Task directions: Omit the pictures from the listing below and print every remaining entry verbatim.

Record excerpts:
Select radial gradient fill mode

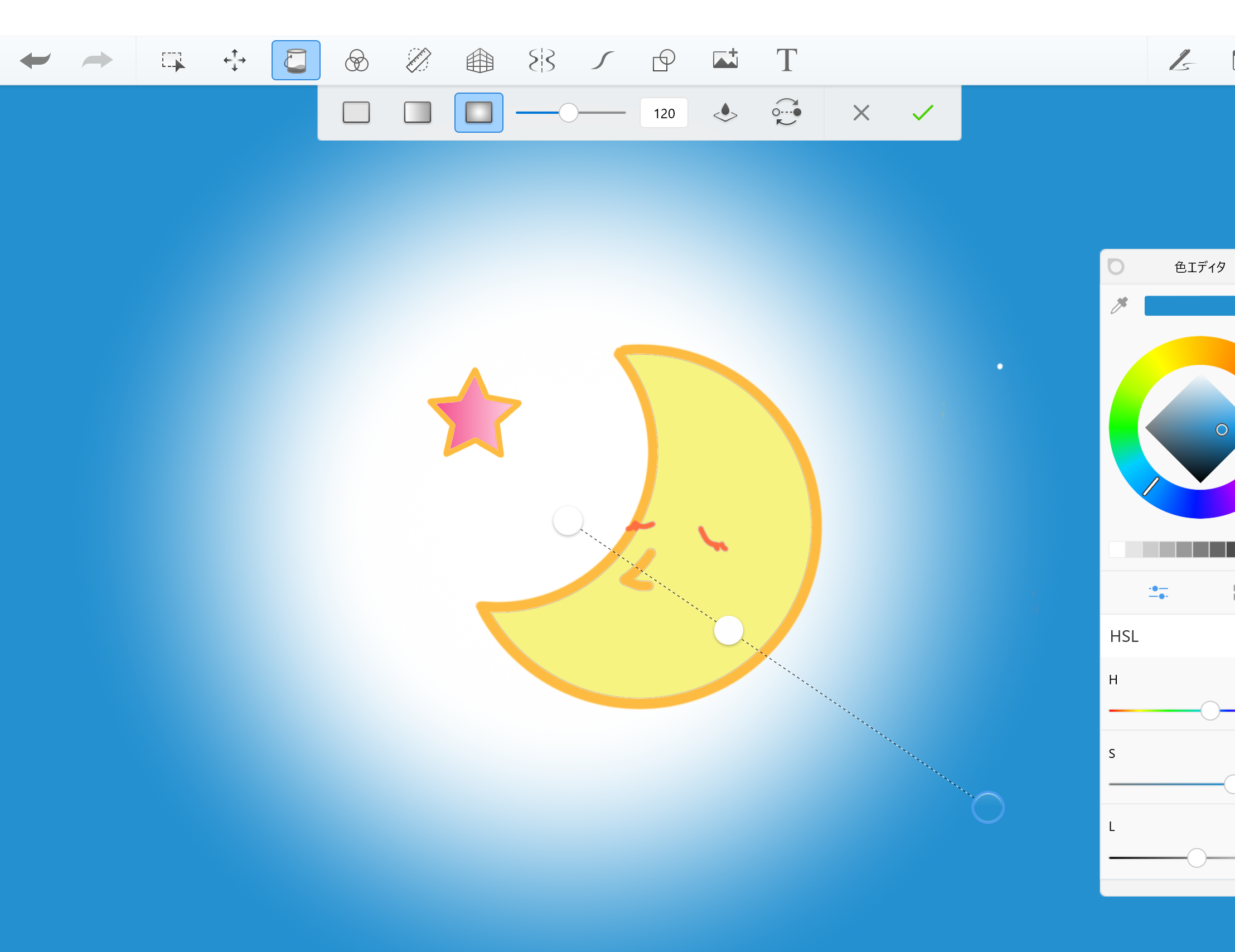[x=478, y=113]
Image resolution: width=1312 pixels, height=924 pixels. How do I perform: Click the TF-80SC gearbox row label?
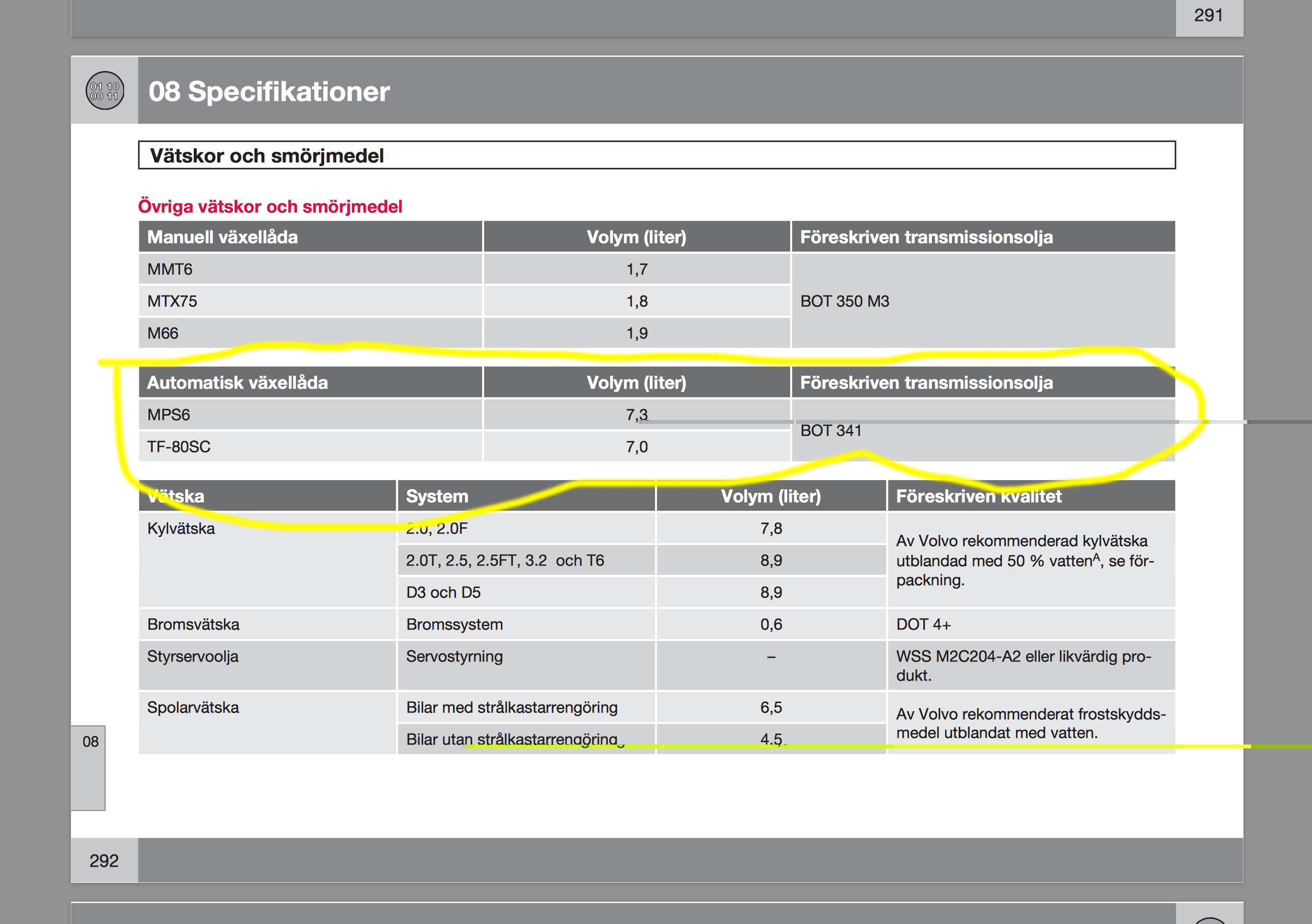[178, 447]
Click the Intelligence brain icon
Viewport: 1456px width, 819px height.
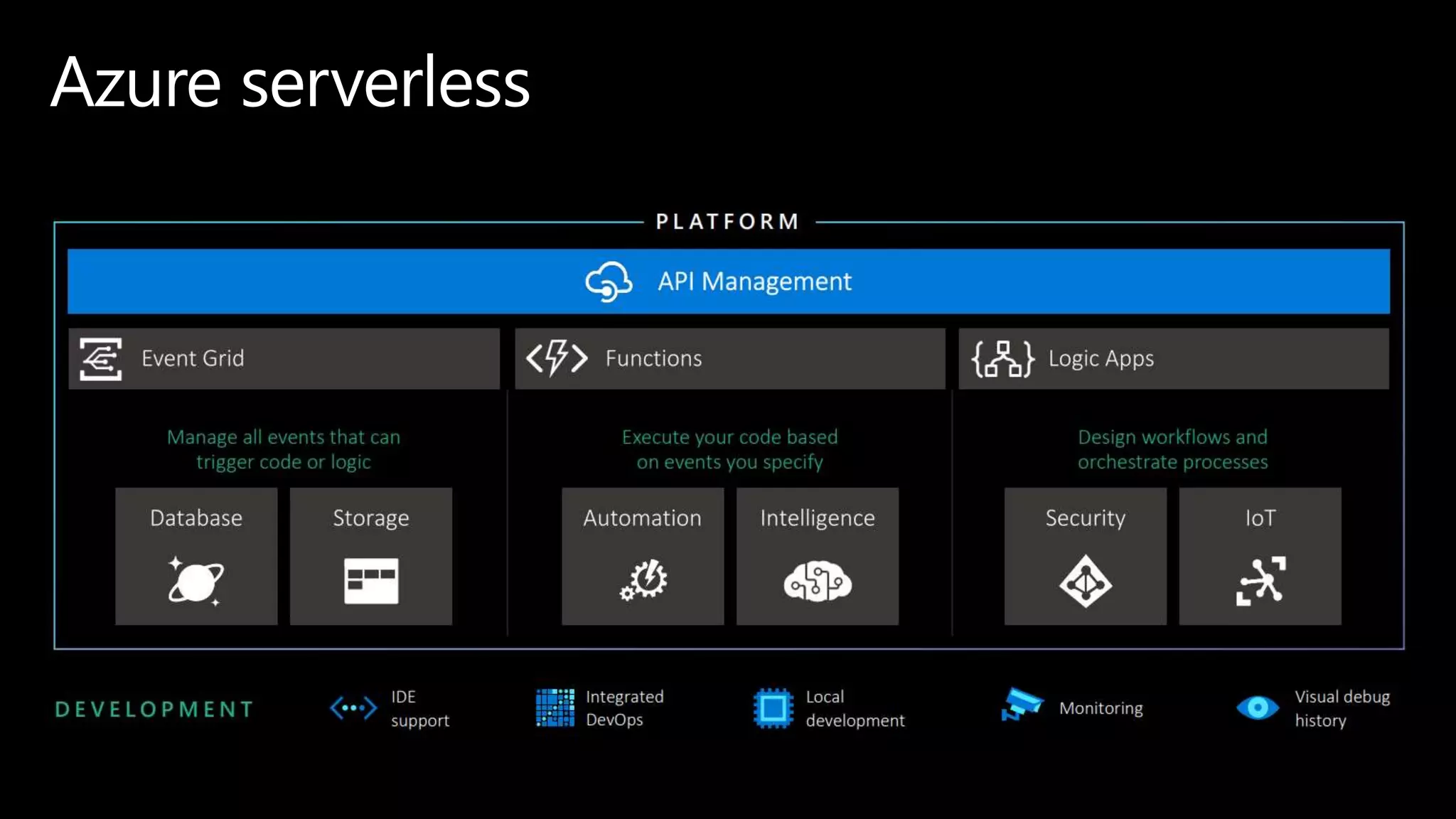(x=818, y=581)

Answer space:
Select radial gradient fill mode

[x=478, y=113]
Image resolution: width=1312 pixels, height=924 pixels. How do I perform: Click the TF-80SC gearbox row label?
[178, 447]
Click the Intelligence brain icon
Viewport: 1456px width, 819px height.
(x=818, y=581)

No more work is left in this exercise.